[PROVIDED TEXT]:
[Math] Using Limits to Determine Big-O, Big-Omega, and Big-Theta

Question

I am trying to get a concrete answer on using limits to determine if two functions, $f(n)$ and $g(n)$, are Big-$O$, Big-$\Omega$, or Big-$\Theta$. I have looked at my book, my lecture notes, and have even done some online research but I still haven't found anything that gives me a solid yes or no. From what I understand about each of the three notations I have come up with 3 sets of rules:

$\displaystyle f(n) = O(g(n)) \implies \lim_{n \to \infty}\;\frac{f(n)}{g(n)} = 0$

$\displaystyle f(n) = \Omega(g(n)) \implies \lim_{n \to \infty}\;\frac{f(n)}{g(n)} = \infty$

$\displaystyle f(n) = \Theta(g(n)) \implies 0 < \; \lim_{n \to \infty} \; \frac{f(n)}{g(n)} \;< \infty$

The reason I am trying to get such a definite answer on this is because for a HW assignment we have to briefly explain why $\;f(n) = O(g(n))$, $\;f(n) = \Omega(g(n)),$ or $\;f(n) = \Theta(g(n))$. If I can just use those 3 rules above my explanations will be short, sweet, and to the point.

Any help or advice would be great appreciated

Answer 1

The big/little O/Ω/Θ notation is not defined or, indeed, properly definable in terms of limits. In particular, it's possible e.g. that $f(n) = \Theta(g(n))$ even though $f(n) \mathbin/ g(n)$ does not converge to a limit.

(For a simple counterexample, pick any function $g(n) > 0$ and let $f(n) = (2 + (-1)^n)\, g(n)$. In other words, $f(n) = g(n)$ for odd $n$ and $f(n) = 3g(n)$ for even $n$.)

That said, when the ratio $f(n) \mathbin/ g(n)$ does converge (or tend to infinity), we can determine the asymptotic relationship between $f(n)$ and $g(n)$ from the value of the limit. In particular, as noted in the handy Asymptotics Cheat Sheet by Tom Leighton and Ronitt Rubinfeld, as linked by bigworld12 in the comments above,

The definitions of the various asymptotic notations are closely related to the definition of a limit. As a result, $\lim_{n→∞} f(n) \mathbin/ g(n)$ reveals a lot about the asymptotic relationship between $f$ and $g$, provided the limit exists. The table below translates facts about the limit of $f \mathbin/ g$ into facts about the asymptotic relationship between $f$ and $g$. $$\begin{array}{lllllll} \lim_{n→∞} f(n)\mathbin/g(n) \ne 0,∞ &\implies& f = Θ(g) && \lim_{n→∞} f(n)\mathbin/g(n) = 1 &\implies& f ∼ g \\ \lim_{n→∞} f(n)\mathbin/g(n) \ne ∞ &\implies& f = O(g) && \lim_{n→∞} f(n)\mathbin/g(n) = 0 &\implies& f = o(g) \\ \lim_{n→∞} f(n)\mathbin/g(n) \ne 0 &\implies& f = Ω(g) && \lim_{n→∞} f(n)\mathbin/g(n) = ∞ &\implies& f = ω(g) \\ \end{array}$$

[STORED DATA]:
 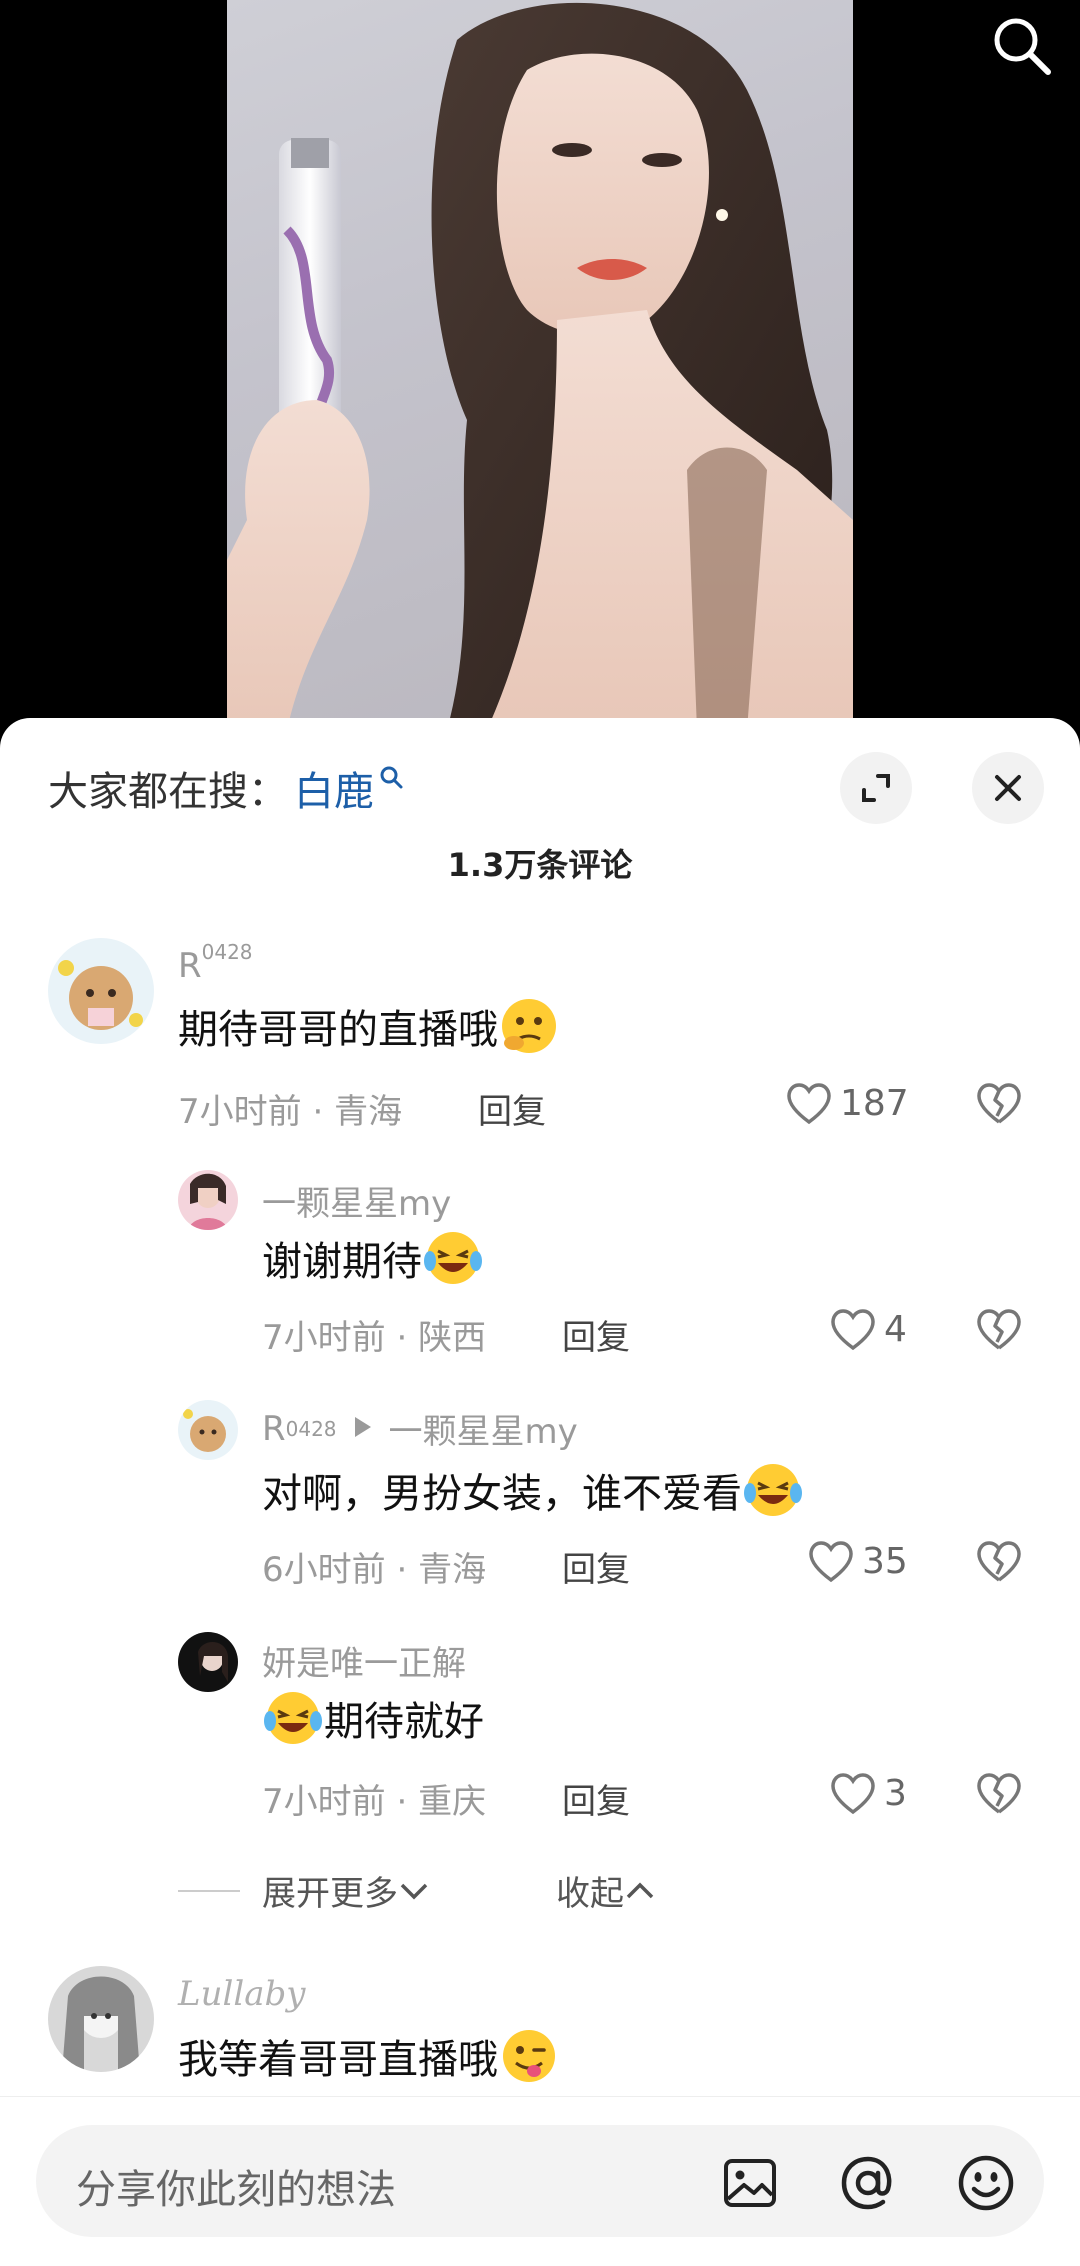 What do you see at coordinates (540, 865) in the screenshot?
I see `comment-count: 1.3万条评论` at bounding box center [540, 865].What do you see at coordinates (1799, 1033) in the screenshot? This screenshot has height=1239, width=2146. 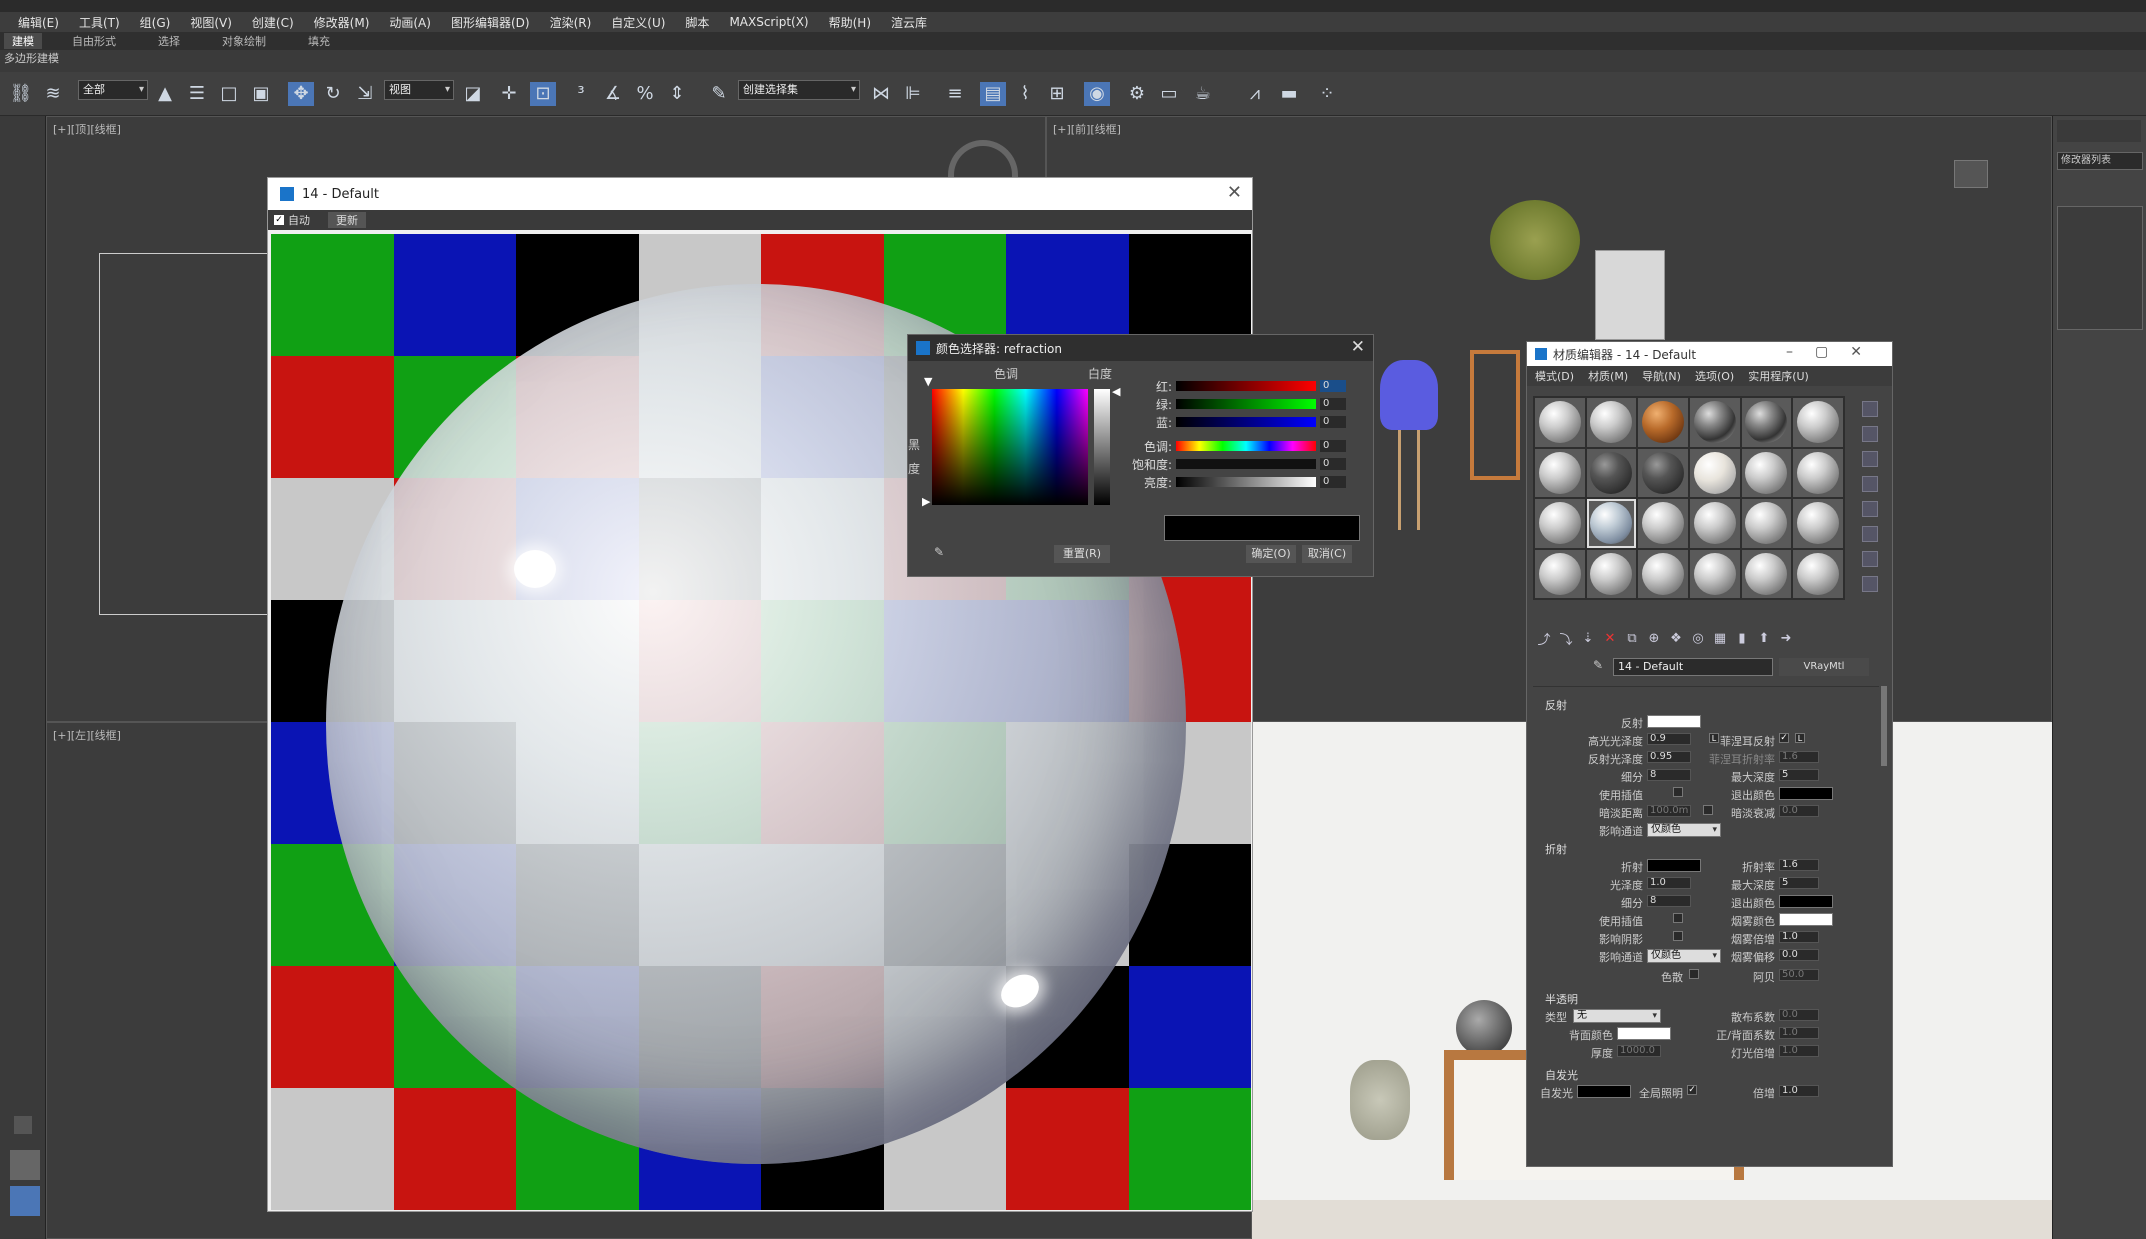 I see `fwd-bck-input: 1.0` at bounding box center [1799, 1033].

[TO-DO ITEM]: Can you rewrite the limits-for-Big-O text, beginning at the words "The reason I" and stopping after "to the point.", with "HW" changed to "homework"?

[YOUR RESPONSE]:
The reason I am trying to get such a definite answer on this is because for a homework assignment we have to briefly explain why $\;f(n) = O(g(n))$, $\;f(n) = \Omega(g(n)),$ or $\;f(n) = \Theta(g(n))$. If I can just use those 3 rules above my explanations will be short, sweet, and to the point.